2. RBA: Asset tokenization could generate AUD 24 billion in revenue annually; focus shifts to implementation path.
The Reserve Bank of Australia (RBA) stated that asset and currency tokenization is expected to bring approximately A$24 billion (US$16.7 billion) in efficiency benefits to the Australian economy annually, and has shifted its focus from "whether to proceed" to "how to implement it." Assistant Governor Brad Jones, in the Project Acacia report, pointed out that stablecoins and bank deposit tokens will play complementary roles in the tokenization system, with stablecoins suitable for smaller emerging markets and bank deposit tokens playing a more significant role in larger markets. The project tested 20 use cases, including government bonds, corporate bonds, repurchase agreements, and investment funds, employing four settlement methods: wholesale CBDC, transaction settlement account balances, stablecoins, and deposit tokens.
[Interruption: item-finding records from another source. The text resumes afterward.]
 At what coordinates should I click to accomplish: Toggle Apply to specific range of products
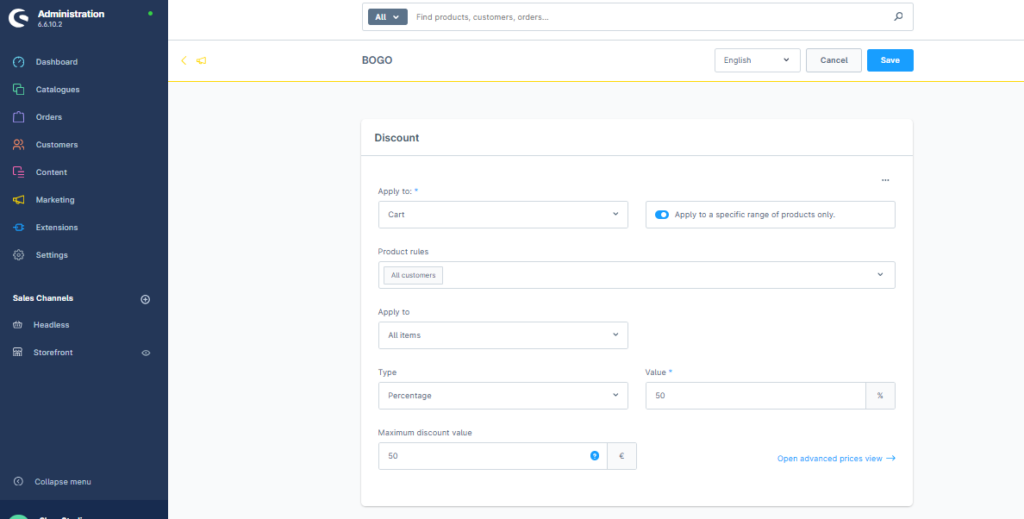coord(662,215)
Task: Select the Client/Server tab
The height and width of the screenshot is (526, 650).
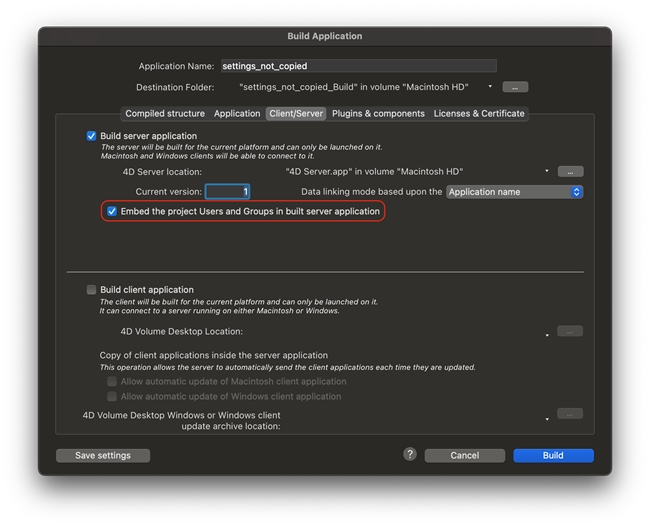Action: pos(296,113)
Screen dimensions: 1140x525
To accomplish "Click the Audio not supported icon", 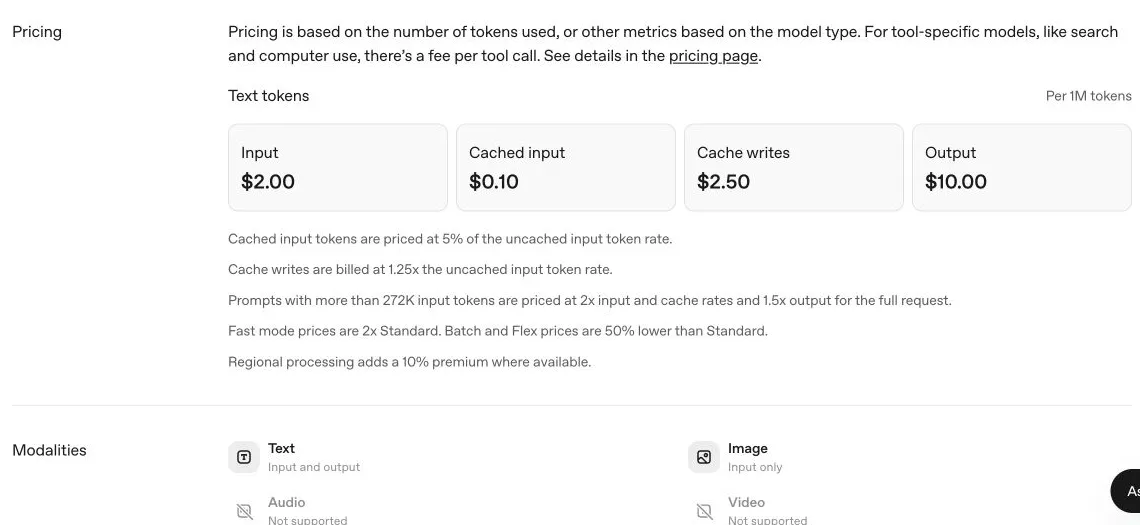I will [x=244, y=511].
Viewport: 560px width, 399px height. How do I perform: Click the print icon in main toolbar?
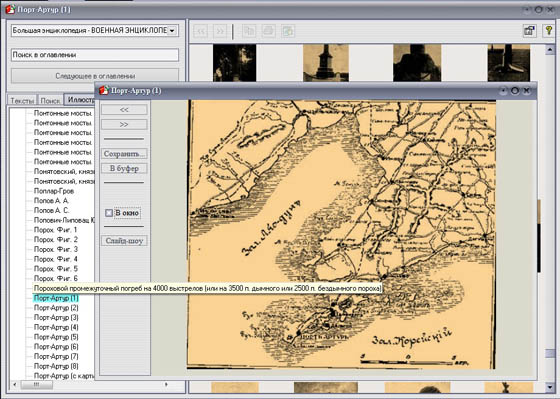268,31
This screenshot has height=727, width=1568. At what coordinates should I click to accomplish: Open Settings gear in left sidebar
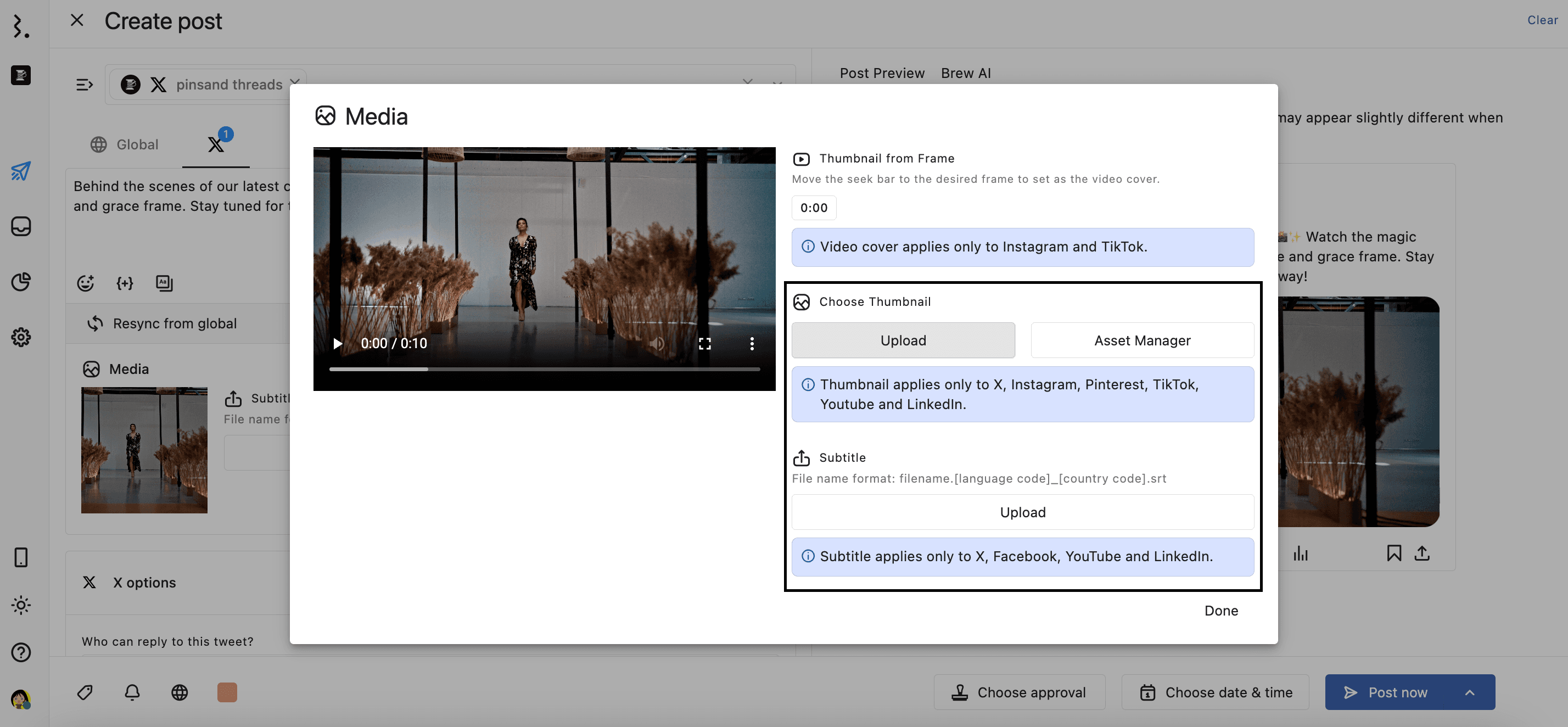[21, 337]
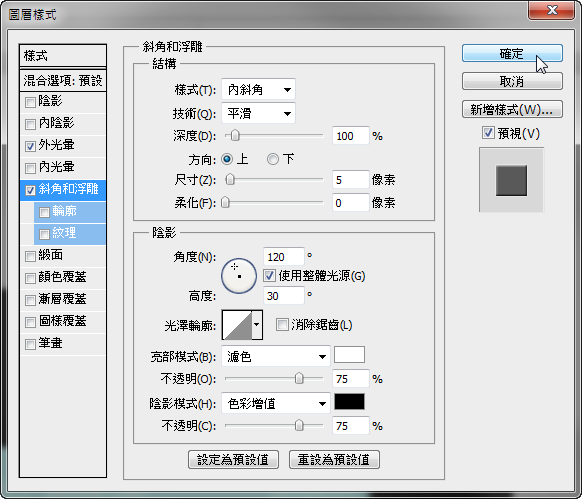Select the 下 direction radio button
This screenshot has height=499, width=582.
pos(273,159)
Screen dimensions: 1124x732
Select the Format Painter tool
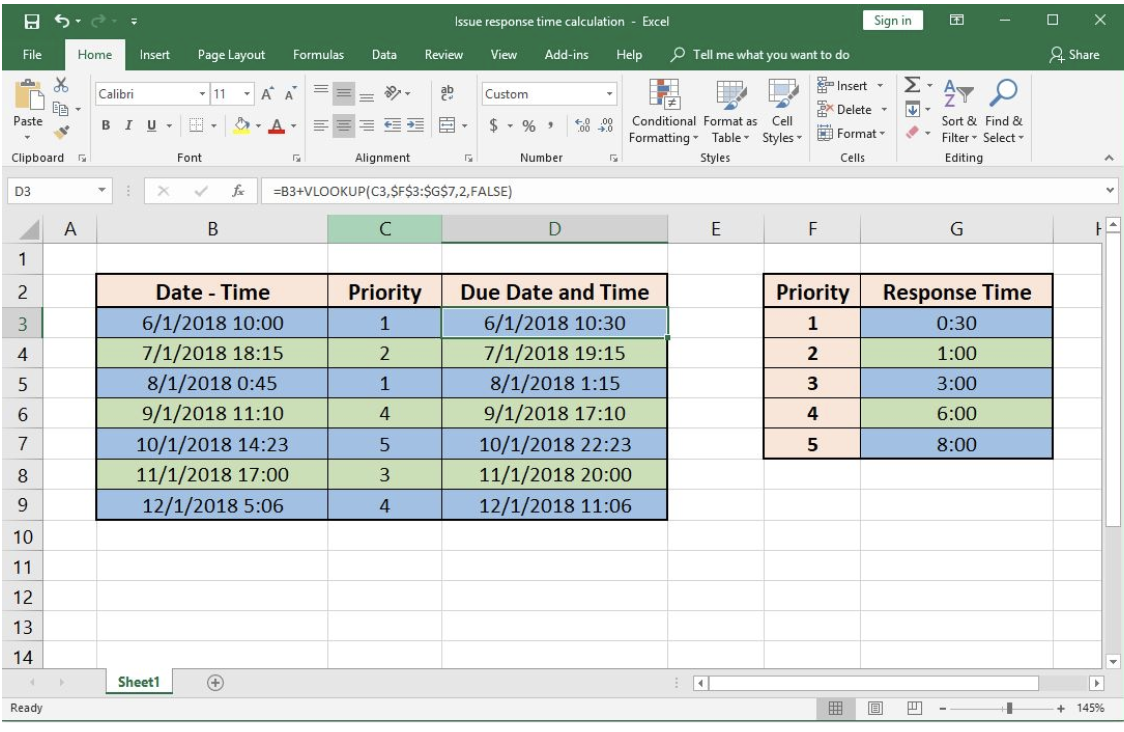62,130

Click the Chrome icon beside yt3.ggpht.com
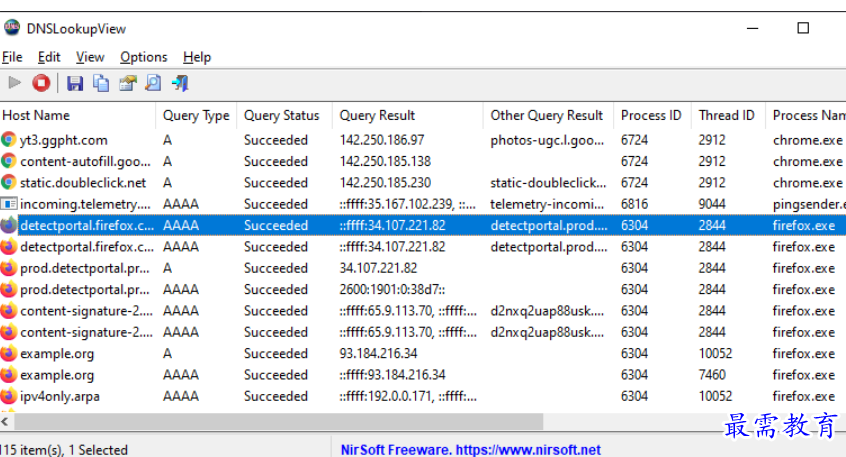coord(9,140)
The RBA also disclosed plans to launch a digital financial market infrastructure sandbox, establish a regulatory and industry tokenization advisory group, and expand the deposit token working group to address issues such as legal and regulatory uncertainty, network effects, and insufficient coordination, noting that wholesale CBDCs "may be helpful but not necessary."
3. Lido's 2025 revenue is projected to decline by 23% year-over-year to $40.5 million; the company plans to evaluate its LDO share buyback program.
Ethereum staking protocol Lido disclosed that its total revenue in 2025 was $40.5 million, a 23% decrease year-over-year (compared to $52.4 million in 2024), primarily due to net user redemptions leading to an outflow of staking funds and a compression of the network's average staking yield (APR). Lido also stated that it is evaluating launching an LDO buyback program in the second quarter of 2026, intending to use staking yields generated by the protocol to purchase LDO on the secondary market and allocate it to the LDO/wstETH liquidity position; previously, it had already laid off approximately 15% of its staff in 2025.
4. CryptoQuant: 92% of short-term holders are losing money, Bitcoin faces selling pressure.
CryptoQuant analysis indicates that Bitcoin's current price is around $70,000. Short-term holders (STH) have realized prices higher than the current price, with only about 8% of the approximately 5.7 million BTC in profit and about 92% in loss, creating potential selling pressure. Meanwhile, Strategy's approximately 762,000 BTC have realized prices of around $75,600, consistent with the recent price rebound resistance level. The overall average realized price is around $54,000, a level historically common in bear markets where prices typically fall back or remain below. Data suggests the market is currently facing resistance at the upper cost range, coupled with concentrated losses, making the structure relatively fragile.
5. Hyperliquid HIP-3 saw a record high trading volume of $5.4 billion on March 23.
Hyperliquid HIP-3 saw a record-breaking trading volume of $5.4 billion on March 23, including $1.3 billion in silver, $1.2 billion in WTI crude oil, $940 million in Brent crude oil, and $558 million in gold. HIP-3 is becoming a key point of convergence for commodity and macro news trading.